Что же касается миссис Даус, то она слишком горячо стремилась войти в высшее общество Холлингфорда, чтобы оспаривать утверждения мисс Браунинг (как дочь покойного пастора, та представляла самый избранный круг городка), что бы ни защищала категоричная особа: безбрачие, супружество, двоемужество или многоженство, — поэтому остаток вечера прошел без дальнейших упоминаний о тайне, которая прожигала ум и душу миссис Гуденаф, если не считать, что замечание, внезапно произнесенное мисс Браунинг среди всеобщего молчания игры, могло относиться к предыдущему разговору. Неожиданно и совершенно необъяснимо она проговорила:

— Даже не знаю, как надо провиниться, чтобы мужчина сделал женщину своей рабыней.
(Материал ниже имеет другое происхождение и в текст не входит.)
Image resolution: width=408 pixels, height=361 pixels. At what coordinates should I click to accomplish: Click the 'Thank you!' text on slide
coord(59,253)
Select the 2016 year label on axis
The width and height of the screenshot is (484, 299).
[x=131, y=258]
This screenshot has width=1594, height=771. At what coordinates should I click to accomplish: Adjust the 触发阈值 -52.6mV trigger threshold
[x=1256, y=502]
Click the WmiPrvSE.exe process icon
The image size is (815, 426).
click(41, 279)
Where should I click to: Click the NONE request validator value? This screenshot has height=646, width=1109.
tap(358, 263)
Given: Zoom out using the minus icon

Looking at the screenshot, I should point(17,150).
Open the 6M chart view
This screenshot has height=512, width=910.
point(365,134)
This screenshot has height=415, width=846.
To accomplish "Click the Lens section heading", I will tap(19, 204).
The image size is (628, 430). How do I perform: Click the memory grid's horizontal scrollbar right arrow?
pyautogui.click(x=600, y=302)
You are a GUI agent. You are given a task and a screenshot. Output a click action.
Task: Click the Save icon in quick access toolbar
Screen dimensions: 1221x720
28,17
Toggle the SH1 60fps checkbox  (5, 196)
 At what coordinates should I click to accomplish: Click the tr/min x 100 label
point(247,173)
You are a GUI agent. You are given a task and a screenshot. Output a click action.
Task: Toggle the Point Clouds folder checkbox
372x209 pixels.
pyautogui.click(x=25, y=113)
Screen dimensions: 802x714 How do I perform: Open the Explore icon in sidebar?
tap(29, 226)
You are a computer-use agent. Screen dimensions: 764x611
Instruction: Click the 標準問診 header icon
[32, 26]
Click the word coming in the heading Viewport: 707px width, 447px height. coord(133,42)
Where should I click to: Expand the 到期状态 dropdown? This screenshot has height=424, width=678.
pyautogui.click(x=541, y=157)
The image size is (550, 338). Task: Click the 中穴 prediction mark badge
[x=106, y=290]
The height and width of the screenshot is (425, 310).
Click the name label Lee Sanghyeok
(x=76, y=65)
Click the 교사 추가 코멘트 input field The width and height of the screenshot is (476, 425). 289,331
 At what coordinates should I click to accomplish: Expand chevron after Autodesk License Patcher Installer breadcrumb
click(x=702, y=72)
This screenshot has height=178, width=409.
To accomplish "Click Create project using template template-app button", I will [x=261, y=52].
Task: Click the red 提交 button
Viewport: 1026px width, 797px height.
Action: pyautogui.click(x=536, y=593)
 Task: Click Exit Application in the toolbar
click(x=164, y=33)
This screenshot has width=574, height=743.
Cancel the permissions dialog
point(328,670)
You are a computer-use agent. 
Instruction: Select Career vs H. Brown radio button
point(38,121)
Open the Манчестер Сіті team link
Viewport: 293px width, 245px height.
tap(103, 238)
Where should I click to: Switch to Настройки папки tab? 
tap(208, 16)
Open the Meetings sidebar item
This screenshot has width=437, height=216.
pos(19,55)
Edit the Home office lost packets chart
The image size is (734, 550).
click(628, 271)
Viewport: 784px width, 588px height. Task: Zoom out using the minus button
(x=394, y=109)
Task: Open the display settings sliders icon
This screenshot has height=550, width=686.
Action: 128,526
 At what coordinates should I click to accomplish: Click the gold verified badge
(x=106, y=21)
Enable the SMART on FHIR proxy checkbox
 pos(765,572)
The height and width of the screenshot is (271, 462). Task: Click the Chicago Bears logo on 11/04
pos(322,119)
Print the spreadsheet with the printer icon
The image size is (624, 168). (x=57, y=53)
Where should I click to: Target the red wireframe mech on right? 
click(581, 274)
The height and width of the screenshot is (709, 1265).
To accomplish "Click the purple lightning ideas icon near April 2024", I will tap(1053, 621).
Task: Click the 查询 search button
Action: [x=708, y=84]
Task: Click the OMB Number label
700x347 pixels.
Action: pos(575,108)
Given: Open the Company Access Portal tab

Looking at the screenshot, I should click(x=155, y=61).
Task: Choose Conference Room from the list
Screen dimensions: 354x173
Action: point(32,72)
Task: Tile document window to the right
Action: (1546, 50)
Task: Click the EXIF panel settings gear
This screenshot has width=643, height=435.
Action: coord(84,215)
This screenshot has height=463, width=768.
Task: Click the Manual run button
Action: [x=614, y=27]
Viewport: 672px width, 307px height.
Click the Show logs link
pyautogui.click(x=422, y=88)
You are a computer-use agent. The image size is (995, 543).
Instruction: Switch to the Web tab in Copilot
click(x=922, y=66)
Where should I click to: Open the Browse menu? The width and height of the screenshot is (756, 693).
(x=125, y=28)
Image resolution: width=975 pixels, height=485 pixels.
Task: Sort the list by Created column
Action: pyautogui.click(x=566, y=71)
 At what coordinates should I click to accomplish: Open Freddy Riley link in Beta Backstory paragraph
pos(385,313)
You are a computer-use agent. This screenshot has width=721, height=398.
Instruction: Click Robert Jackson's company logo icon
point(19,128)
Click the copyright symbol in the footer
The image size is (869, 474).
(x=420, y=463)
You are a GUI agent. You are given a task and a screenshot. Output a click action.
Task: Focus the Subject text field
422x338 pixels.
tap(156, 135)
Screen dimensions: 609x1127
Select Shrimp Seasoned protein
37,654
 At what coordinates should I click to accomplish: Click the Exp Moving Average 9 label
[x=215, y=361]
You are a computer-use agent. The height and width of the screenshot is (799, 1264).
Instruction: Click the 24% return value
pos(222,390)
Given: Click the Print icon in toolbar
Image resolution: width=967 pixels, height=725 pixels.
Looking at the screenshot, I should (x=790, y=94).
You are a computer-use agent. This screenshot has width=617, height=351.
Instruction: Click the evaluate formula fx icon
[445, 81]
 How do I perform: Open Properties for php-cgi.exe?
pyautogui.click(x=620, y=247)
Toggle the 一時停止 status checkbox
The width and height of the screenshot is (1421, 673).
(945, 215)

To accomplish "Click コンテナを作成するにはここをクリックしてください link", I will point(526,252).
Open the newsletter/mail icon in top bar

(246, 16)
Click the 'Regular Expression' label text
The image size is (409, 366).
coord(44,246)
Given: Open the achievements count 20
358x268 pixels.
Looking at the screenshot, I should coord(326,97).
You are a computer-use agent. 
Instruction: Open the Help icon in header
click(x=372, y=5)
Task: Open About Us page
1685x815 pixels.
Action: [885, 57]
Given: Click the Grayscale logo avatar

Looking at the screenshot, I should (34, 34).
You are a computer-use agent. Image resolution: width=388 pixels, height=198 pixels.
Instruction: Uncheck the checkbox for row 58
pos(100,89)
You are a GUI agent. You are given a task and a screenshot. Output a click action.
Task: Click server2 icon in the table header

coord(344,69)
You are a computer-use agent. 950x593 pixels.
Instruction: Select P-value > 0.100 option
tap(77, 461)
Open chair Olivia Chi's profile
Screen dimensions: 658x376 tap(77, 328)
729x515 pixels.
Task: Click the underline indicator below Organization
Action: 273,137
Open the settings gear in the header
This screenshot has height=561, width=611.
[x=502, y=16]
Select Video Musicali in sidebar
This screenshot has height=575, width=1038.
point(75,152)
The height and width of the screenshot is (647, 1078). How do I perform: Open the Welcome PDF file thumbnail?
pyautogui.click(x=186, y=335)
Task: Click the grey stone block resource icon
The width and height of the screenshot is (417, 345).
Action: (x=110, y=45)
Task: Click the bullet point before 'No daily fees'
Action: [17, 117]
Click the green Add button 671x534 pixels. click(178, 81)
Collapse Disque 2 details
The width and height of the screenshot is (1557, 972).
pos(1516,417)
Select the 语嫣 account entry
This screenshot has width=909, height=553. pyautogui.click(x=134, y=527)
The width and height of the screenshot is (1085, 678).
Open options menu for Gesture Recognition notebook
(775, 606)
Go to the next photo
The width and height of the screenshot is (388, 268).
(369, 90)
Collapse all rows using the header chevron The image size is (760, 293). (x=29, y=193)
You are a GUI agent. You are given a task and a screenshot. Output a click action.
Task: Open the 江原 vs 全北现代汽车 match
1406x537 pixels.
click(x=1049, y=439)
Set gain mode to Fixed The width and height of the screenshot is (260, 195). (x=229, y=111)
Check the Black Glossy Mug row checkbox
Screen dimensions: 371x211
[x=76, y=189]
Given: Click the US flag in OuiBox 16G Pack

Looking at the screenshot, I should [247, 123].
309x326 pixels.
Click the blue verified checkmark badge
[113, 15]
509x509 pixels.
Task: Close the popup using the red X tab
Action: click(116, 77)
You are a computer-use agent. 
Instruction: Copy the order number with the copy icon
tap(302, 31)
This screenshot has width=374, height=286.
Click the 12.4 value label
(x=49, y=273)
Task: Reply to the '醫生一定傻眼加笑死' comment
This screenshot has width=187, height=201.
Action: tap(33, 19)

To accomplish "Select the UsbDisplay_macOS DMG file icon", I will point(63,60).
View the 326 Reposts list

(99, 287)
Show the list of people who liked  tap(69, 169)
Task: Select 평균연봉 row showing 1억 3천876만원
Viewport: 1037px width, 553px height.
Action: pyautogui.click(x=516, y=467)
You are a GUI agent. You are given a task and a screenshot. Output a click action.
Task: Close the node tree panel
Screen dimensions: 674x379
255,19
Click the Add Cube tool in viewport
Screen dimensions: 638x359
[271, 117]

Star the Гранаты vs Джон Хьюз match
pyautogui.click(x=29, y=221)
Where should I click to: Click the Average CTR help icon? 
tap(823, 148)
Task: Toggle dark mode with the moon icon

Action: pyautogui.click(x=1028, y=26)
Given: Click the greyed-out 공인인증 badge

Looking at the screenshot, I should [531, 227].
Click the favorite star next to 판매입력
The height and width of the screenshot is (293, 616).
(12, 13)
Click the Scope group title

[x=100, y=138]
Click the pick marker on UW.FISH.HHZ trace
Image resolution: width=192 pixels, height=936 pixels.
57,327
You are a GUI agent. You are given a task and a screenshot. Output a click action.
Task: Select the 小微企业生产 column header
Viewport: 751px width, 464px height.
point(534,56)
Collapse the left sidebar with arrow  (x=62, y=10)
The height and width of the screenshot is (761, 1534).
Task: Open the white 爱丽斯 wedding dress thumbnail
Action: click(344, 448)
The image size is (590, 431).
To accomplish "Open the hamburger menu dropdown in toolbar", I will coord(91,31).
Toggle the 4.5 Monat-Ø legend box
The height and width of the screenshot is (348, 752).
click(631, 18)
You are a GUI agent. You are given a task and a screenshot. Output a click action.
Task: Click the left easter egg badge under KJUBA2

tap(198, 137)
Если она имела в виду открывшуюся в воображении перспективу матримониальной опасности, то могла быть спокойной, но никто не обратил на заявление внимания, так как все сосредоточились на роббере. И только когда мисс Кларинда Браунинг покинула общество (это произошло рано, потому что мисс Фиби простудилась и ждала ее дома), миссис Гуденаф отвела душу:

— Ну вот теперь наконец-то могу сказать все, что думаю: если при жизни Гуденафа кто-то из нас двоих был рабом, то только не я! Вряд ли со стороны мисс Браунинг благородно так гордиться своей девственностью перед четырьмя вдовами, на чью долю пришлось шестеро достойных мужей. Не в обиду вам, мисс Эйр! — обратилась она к скромной маленькой старой деве, после ухода мисс Браунинг оставшейся в одиночестве. — Могла бы рассказать ей о девушке, которую она очень любит и которая очень спешит замуж, да еще так хитро, как мне не приходилось ни видеть, ни слышать! Выходит в сумерках навстречу милому другу, словно моя Бетти или ваша Дженни! Да и зовут ее Молли, что, как я часто думаю, говорит о дурном вкусе родителей. Самое подходящее имя для посудомойки. Но ведь выбрала она себе не кого-то простого, нет: присмотрела красивого и умного молодого человека!